▶ _Problem_:
Lift out each line of the data that holds "target".

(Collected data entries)
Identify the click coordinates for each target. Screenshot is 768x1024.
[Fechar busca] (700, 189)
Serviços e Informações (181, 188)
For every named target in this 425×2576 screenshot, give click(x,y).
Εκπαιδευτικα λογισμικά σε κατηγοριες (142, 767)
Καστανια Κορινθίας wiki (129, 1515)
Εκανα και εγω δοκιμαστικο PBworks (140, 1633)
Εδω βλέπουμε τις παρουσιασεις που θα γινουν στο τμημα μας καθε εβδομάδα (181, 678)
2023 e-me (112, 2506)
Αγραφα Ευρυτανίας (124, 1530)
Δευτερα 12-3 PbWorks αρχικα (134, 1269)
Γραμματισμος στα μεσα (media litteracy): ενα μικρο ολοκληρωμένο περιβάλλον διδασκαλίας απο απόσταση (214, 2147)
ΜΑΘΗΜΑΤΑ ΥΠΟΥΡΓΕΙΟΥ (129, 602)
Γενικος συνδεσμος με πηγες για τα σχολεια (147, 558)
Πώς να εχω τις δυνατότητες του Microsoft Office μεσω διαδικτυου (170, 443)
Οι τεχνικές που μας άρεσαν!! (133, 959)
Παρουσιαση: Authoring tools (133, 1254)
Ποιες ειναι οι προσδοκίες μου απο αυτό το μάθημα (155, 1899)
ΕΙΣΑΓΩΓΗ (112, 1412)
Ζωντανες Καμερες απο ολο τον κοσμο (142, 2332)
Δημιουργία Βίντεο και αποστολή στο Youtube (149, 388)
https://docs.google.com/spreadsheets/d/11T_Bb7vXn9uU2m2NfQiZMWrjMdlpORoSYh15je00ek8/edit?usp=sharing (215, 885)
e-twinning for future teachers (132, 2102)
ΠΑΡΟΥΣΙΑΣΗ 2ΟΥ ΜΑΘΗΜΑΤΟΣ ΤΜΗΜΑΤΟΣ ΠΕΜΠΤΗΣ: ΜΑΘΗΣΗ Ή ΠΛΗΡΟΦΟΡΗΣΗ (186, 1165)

▶ _Result for this exercise_:
Identify the click coordinates for each target. Screenshot is 768x1024.
For every named target in this 425×2576 screenshot, give click(x,y).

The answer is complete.